* _Information provided_
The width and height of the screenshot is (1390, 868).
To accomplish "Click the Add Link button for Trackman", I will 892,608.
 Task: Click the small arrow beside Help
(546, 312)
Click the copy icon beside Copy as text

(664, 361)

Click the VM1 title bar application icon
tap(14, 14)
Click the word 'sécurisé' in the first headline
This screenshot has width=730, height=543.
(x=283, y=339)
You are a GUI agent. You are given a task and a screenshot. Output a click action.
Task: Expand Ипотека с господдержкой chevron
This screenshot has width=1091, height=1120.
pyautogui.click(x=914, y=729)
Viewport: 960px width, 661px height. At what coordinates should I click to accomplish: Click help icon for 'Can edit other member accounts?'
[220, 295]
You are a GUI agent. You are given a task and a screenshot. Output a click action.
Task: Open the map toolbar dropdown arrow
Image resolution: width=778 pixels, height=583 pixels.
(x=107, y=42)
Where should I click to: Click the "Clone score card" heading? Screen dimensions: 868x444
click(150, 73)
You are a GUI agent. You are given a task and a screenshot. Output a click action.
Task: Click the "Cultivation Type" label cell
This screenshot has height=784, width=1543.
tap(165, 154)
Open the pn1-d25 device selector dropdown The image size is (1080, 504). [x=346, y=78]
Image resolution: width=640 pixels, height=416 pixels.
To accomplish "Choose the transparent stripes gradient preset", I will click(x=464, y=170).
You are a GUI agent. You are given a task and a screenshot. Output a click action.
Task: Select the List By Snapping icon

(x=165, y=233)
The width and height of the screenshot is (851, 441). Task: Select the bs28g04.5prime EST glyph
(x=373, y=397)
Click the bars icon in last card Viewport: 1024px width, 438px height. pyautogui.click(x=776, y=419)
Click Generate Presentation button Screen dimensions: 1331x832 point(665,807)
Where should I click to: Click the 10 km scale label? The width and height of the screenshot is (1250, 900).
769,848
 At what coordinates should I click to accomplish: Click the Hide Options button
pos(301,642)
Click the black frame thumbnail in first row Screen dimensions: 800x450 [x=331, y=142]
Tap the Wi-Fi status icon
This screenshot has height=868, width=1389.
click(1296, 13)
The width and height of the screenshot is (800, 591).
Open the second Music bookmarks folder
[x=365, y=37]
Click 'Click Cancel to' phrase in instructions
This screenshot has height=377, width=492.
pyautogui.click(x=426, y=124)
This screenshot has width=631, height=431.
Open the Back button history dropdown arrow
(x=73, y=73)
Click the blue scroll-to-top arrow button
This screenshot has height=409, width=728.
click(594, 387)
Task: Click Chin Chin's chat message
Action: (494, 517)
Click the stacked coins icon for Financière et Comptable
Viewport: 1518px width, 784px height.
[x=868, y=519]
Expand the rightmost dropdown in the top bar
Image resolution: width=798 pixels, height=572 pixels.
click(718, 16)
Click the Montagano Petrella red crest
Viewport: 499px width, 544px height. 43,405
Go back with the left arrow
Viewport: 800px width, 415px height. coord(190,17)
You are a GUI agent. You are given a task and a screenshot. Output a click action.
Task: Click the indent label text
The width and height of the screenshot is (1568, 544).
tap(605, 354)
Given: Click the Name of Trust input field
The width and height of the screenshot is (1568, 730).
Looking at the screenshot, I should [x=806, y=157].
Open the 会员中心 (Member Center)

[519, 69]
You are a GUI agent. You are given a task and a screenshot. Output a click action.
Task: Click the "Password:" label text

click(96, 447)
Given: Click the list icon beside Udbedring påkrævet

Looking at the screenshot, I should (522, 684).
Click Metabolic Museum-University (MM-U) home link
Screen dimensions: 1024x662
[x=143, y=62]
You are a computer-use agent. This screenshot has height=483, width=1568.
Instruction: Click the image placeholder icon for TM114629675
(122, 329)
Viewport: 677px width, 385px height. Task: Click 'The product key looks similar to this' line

* _About this task_
Checking each line above, count the ones that hold the word "Expand" and state the total alone.

* _Response below_
2